I used to grab cap of coffee while it was rebooting and all I needed to do was to log into Windows once that is done. Now I need to sit next to it through whole shutdown process waiting for BIOS password and only then I can get a coffee. If there is some update in progress, that waiting period usually puts me in “I will kill this guy” state. I really hate waiting…
During that useless time my mind often wonders to my first Pentium-class computer. There you could set “stealth” BIOS password (I forgot official name of that feature). If such password was set, system would boot up without asking for anything. Everything seemed normal until you tried to use keyboard or mouse – they were locked. Only once you entered your password BIOS would release control of PS/2 ports and Windows would take over. Since Windows worked normally even without password, you could rely on this feature even across reboots.
I have pretty good idea why that feature is gone – USB. BIOS can intercept and handle PS/2 keyboards quite easily even once Windows are up and running. Since Windows talk with keyboard over BIOS, it can choose whether to pass characters or not. With USB things get complicated.

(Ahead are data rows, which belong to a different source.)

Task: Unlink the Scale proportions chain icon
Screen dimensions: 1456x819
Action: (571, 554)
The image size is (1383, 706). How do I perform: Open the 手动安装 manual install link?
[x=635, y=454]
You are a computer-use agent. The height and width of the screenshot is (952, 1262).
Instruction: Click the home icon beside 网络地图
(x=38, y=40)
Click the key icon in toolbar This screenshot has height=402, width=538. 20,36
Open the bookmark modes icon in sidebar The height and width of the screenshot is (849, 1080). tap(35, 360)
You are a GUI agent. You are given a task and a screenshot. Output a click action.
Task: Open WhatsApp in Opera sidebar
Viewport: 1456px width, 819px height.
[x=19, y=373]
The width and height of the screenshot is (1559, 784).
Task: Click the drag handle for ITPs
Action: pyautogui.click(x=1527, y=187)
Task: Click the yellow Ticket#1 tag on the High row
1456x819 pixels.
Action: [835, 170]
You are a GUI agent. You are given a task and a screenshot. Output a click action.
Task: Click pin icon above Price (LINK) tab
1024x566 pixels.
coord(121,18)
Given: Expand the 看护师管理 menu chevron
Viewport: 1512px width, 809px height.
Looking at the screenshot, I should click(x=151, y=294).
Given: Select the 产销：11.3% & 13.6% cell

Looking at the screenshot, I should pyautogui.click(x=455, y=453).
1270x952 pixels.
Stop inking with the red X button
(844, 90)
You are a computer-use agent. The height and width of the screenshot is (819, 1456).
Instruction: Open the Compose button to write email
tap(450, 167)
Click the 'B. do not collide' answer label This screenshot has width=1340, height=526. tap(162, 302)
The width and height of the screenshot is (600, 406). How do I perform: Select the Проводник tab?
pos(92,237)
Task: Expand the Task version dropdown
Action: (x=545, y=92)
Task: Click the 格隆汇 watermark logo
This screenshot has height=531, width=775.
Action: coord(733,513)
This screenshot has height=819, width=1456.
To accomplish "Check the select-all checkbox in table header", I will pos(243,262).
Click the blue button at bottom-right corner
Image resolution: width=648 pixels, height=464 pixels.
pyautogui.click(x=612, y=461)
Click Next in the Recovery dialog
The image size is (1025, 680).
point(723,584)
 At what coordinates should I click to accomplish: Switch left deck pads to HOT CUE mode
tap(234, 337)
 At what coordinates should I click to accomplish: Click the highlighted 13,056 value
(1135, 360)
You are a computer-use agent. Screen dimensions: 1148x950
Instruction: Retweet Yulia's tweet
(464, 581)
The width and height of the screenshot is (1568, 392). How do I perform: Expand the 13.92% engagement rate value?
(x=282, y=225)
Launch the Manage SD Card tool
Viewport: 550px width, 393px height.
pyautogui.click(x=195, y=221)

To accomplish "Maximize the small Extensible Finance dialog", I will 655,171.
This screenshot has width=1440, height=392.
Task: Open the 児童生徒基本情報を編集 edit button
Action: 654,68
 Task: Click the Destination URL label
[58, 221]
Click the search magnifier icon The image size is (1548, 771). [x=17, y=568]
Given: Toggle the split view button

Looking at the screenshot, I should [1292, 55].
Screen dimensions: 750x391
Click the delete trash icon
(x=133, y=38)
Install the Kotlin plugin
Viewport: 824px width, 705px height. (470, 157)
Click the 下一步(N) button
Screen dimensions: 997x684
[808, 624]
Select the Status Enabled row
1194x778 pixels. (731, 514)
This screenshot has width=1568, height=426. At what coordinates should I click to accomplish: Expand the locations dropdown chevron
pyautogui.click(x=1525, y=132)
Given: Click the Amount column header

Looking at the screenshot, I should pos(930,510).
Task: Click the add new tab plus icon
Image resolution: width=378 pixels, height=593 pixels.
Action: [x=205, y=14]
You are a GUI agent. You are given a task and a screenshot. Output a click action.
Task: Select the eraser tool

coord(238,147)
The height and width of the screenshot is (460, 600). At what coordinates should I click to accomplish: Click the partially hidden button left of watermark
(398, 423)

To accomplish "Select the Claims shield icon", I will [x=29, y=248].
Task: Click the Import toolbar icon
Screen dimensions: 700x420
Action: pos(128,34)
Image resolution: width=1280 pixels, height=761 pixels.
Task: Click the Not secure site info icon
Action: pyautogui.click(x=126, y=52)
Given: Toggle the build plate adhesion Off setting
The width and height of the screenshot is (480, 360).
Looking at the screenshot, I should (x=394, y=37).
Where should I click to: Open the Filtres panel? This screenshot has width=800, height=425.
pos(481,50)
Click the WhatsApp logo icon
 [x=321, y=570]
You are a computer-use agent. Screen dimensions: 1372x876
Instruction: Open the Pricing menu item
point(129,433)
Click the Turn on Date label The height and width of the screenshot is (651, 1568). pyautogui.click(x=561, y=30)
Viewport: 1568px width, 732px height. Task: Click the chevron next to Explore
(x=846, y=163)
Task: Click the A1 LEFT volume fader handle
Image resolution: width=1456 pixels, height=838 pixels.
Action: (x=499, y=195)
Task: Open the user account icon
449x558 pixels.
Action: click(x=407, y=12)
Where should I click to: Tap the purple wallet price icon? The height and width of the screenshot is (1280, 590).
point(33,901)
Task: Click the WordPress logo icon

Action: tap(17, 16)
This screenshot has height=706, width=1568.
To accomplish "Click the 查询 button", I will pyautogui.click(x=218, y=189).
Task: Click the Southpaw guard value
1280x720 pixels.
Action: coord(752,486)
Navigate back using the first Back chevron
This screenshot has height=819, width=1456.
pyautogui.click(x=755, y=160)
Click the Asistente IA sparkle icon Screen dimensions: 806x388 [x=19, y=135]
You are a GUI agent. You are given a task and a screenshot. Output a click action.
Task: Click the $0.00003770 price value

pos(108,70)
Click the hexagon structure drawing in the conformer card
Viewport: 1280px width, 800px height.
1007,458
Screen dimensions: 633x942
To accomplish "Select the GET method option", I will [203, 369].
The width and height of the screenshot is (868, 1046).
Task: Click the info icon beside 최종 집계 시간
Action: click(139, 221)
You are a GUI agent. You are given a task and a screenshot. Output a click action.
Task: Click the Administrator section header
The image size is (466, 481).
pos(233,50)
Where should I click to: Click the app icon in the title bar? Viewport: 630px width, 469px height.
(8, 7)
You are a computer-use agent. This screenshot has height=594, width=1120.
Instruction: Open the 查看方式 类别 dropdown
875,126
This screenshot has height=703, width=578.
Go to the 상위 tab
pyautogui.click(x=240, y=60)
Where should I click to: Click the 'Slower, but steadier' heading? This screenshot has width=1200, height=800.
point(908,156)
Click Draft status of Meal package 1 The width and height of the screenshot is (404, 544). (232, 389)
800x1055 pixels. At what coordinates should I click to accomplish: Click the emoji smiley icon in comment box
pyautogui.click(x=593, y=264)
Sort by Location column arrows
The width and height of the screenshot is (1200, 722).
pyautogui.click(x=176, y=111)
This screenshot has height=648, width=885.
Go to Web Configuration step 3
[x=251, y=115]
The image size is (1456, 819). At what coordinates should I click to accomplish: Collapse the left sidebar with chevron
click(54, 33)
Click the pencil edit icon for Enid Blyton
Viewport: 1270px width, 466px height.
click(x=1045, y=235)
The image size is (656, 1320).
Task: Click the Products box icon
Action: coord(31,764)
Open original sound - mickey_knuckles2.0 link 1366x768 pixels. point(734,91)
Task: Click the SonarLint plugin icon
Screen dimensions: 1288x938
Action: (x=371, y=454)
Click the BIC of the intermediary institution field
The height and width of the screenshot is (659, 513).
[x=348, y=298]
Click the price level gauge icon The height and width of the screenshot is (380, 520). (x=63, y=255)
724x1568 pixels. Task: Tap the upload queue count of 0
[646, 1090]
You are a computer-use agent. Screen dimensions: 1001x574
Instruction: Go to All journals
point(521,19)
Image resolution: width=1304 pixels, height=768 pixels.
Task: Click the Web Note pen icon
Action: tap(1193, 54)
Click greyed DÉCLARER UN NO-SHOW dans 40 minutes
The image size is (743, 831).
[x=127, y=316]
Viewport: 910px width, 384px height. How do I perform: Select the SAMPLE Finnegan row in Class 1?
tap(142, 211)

Once Windows take over USB control (and that is fairly early in boot process) there is no simple way BIOS can restrict it. Only approach that would work in that case would be some hardware virtualization. BIOS would have control over physical USB and Windows would get virtualized version controlled by BIOS.
I am quite sure that someone would do it if there weren’t three big problems – compatibility, performance and cost. Compatibility would be easiest to solve. Performance (latency) could be lowered by employing ASICs. However cost to do that would be high. And all that because of feature that is not that necessary to begin with.